··· Provided text ···

Slashdot Mirror


Google Open Sources Its Data Interchange Format

A number of readers have noted Google's open sourcing of their internal data interchange format, called Protocol Buffers (here's the code and the doc). Google elevator statement for Protocol Buffers is "a language-neutral, platform-neutral, extensible way of serializing structured data for use in communications protocols, data storage, and more." It's the way data is formatted to move around inside of Google. Betanews spotlights some of Protocol Buffers' contrasts with XML and IDL, with which it is most comparable. Google's blogger claims, "And, yes, it is very fast — at least an order of magnitude faster than XML."

7 of 332 comments (clear)

  1. compare to thrift ( from facebook) by Anonymous Coward · · Score: 5, Informative

    both really from the same design sheet, but thrift has been opensource'd for over a year, and has many more language bindings. its been in use in several opensource projects (thrudb comes to mind), and has much more extant articles/documentation.

··· Dataset content ···

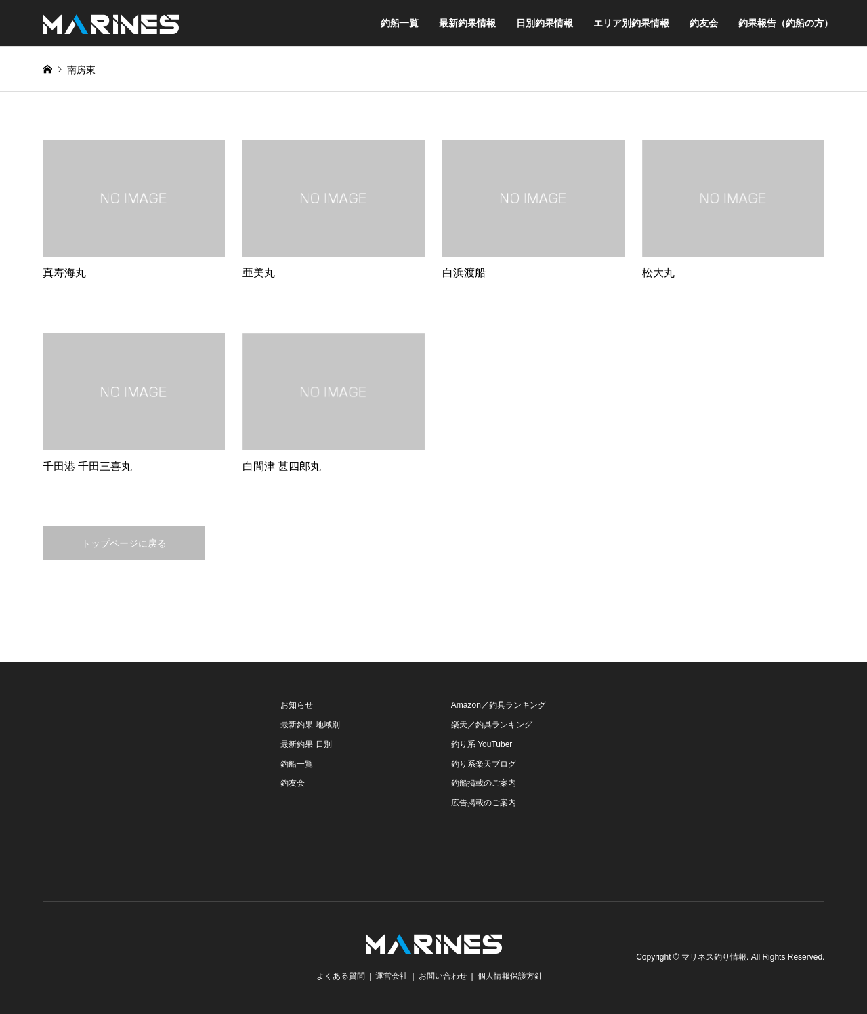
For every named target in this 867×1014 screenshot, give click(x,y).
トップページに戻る (124, 543)
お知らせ (296, 705)
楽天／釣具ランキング (491, 725)
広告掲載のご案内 (483, 802)
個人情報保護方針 (510, 976)
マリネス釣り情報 (713, 957)
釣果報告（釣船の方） (785, 23)
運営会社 (391, 976)
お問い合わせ (443, 976)
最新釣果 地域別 (309, 725)
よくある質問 (340, 976)
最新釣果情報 (467, 23)
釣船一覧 (400, 23)
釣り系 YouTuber (482, 744)
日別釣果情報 (544, 23)
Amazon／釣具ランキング (498, 705)
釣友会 (704, 23)
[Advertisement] (144, 780)
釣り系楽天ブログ (483, 764)
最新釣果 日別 (305, 744)
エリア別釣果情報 (631, 23)
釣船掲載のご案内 (483, 783)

···

Return, word for word, the stretch of the Protocol Buffers page above that begins at the words "7 of 332 comments" and stops after "more extant articles/documentation.".

> Answer
7 of 332 comments (clear)

  1. compare to thrift ( from facebook) by Anonymous Coward · · Score: 5, Informative

    both really from the same design sheet, but thrift has been opensource'd for over a year, and has many more language bindings. its been in use in several opensource projects (thrudb comes to mind), and has much more extant articles/documentation.